Pull out from the material below all lines with "computer".

━━━━━━━━

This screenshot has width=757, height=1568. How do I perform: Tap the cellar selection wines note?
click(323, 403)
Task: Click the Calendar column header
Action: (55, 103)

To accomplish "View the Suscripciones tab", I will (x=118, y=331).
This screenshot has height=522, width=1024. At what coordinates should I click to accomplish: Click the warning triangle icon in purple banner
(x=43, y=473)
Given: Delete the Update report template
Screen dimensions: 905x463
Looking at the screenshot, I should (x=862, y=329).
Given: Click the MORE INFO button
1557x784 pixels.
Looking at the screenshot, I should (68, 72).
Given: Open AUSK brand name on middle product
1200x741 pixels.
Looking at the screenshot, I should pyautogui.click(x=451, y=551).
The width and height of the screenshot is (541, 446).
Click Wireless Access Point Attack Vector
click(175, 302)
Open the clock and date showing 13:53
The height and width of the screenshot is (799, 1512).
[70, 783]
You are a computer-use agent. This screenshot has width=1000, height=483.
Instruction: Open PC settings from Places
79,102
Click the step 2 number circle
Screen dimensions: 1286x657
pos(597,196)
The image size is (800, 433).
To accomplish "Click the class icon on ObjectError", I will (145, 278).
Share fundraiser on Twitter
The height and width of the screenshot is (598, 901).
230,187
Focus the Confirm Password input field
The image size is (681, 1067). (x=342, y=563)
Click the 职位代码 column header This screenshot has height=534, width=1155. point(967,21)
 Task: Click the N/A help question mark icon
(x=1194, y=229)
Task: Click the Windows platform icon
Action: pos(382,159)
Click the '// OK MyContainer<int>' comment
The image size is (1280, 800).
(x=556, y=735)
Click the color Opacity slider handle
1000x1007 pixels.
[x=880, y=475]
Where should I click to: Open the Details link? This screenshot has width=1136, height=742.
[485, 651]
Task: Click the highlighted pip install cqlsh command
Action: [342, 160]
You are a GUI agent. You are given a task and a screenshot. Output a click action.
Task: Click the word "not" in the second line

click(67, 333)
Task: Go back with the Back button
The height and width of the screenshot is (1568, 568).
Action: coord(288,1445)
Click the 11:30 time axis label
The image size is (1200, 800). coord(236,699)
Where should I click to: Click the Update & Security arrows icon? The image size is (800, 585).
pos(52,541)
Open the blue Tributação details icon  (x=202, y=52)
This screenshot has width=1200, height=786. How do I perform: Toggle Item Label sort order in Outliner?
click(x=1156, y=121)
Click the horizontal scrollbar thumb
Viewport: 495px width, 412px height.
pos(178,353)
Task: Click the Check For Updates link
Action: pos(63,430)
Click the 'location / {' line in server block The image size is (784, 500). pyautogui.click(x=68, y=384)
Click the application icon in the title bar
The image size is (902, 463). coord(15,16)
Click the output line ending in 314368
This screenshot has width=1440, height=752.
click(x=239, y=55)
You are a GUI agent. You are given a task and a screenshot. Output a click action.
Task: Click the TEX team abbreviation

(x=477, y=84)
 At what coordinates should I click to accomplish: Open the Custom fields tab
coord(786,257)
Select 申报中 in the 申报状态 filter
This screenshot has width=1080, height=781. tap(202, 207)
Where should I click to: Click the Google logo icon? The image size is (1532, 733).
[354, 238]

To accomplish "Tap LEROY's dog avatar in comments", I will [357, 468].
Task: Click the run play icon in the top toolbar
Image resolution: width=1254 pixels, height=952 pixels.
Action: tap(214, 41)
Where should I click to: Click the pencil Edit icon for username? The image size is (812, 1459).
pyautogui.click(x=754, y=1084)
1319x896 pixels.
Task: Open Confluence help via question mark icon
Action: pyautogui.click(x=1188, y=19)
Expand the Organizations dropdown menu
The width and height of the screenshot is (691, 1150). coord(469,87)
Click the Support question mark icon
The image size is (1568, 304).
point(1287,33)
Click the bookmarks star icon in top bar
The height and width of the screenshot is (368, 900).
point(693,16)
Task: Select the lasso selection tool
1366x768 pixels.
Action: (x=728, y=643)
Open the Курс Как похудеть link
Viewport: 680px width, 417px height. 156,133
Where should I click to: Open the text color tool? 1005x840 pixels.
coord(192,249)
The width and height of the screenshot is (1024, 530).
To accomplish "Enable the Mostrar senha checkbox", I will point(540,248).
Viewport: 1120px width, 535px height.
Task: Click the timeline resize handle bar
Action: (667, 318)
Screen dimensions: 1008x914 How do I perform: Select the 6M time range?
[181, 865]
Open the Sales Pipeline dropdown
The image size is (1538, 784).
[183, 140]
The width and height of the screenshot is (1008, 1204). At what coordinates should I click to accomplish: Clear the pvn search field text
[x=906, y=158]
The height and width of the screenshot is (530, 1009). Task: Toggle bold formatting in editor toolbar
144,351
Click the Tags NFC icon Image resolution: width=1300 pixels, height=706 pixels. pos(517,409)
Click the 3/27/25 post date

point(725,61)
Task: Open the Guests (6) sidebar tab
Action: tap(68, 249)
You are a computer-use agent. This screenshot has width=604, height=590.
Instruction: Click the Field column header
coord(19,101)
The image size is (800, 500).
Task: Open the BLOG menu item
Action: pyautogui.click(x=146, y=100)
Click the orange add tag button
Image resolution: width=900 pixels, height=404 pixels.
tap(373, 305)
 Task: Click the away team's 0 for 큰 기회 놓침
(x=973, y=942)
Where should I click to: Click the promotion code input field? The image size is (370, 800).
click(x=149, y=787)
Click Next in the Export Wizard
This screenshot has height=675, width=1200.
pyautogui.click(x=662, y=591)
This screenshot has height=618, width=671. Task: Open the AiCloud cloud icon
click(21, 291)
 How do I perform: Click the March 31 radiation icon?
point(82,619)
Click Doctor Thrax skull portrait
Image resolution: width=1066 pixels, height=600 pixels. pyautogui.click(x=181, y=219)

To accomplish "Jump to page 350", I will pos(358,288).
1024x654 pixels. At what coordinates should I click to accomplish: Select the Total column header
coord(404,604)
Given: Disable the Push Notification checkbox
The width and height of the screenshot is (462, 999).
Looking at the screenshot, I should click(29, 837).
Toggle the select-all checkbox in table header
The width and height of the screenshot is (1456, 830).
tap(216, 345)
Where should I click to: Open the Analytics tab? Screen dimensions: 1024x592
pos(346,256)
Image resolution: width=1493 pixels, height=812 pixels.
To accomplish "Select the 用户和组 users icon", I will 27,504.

━━━━━━━━

* [Written answer]:
You are a computer-use agent. This screenshot has width=1000, height=483.
You are a computer-use agent. This screenshot has width=604, height=590.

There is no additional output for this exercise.